Point important, les experts indiquent que les valeurs absolues ou brutes de la force et de la puissance en RL et RM sont plus importantes qu'un ratio universel RL/ RM, car les ratios seuls n'indiquent pas l'état de préparation au RTS (c'est-à-dire qu'un athlète qui est faible peut quand même avoir un ratio RL/ RM parfait s'il est faible dans les deux mouvements).

Pour ceux qui choisissent d’utiliser des valeurs brutes, il est recommandé de normaliser les résultats en fonction du poids corporel pour permettre une comparaison entre athlètes. Également, il semble plus pertinent d’établir des normes chez le même athlète (ex : pendant la pré-saison) afin de guider le processus de RTS, plutôt que de se fier aux normes de la population. 

Domaine 4 : Chaîne cinétique

La biomécanique de la frappe (ex : smash) et du lancer met en évidence la chaîne cinétique : des segments liés qui fonctionnent dans une séquence proximale à distale de transfert d'énergie (Endo et al. 2016), où la vitesse produite au niveau du segment le plus proximal progresse vers les segments distaux (Putnam et al. 1993).

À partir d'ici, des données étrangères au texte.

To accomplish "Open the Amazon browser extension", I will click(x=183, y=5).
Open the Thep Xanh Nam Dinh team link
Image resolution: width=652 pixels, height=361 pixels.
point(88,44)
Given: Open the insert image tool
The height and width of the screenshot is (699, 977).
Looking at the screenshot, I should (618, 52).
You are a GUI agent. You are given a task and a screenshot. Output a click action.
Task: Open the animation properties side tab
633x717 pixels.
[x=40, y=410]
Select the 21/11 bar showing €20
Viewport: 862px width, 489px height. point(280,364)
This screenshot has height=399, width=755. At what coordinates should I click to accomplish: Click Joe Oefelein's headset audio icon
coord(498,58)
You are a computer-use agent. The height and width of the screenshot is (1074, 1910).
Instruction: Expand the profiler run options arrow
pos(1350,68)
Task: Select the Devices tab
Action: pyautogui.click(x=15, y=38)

Une chaîne cinétique efficace génère, regroupe et facilite le transfert contrôlé d'énergie mécanique tout au long de la chaîne, contribuant ainsi à l'amélioration de la performance (vitesse, force) (Chu et al. 2016). 

Par conséquent, l'inefficacité de l'un des maillons proximaux de la chaîne peut augmenter les demandes distales, ce qui oblige les autres éléments constitutifs de la chaîne à augmenter leur contribution pour éviter la perte d'énergie. L'identification des stratégies de mouvement inadéquates (quelque soit l’endroit dans la chaîne cinétique) et leur traitement sont essentiels à une réadaptation de qualité (Horsley. 2019).

Domaine 5 : Préparation psychologique 

Il est grandement recommandé d’intégrer la préparation psychologique dans la prise en charge lorsqu’on accompagne un athlète vers le RTS. En effet, les experts indiquent que l’athlète doit se sentir à l’aise avant de passer à la phase suivante du continuum RTS. Avant le retour à la compétition, il sera important de vérifier si l’athlète ne présente plus aucune appréhension en fin de ROM lors d’un entraînement en résistance ou lors d’un lancer à une intensité spécifique. Avant le RTS et le retour à la performance, l’absence d’appréhension lors du contact avec les adversaires et une faible peur se blesser à nouveau peuvent être des éléments pertinents dans le cadre de la préparation psychologique au RTS (Ardern et al. 2016 ; Gerometta et al. 2018).

Domaine 6 : Spécifique au sport 

Les experts soutiennent qu’il est essentiel de connaître les exigences du sport de l’athlète pour favoriser la réussite du RTS, en particulier pour le retour à la performance.

Il est essentiel de connaître les exigences du sport de l'athlète pour favoriser la réussite du RTS, en particulier pour le retour à la performance (Ardern et al. 2016). Dans certains sports, les exigences spécifiques à l'épaule diffèrent considérablement selon les différentes positions de jeu, ce qui doit être pris en compte lors du choix des critères du RTS.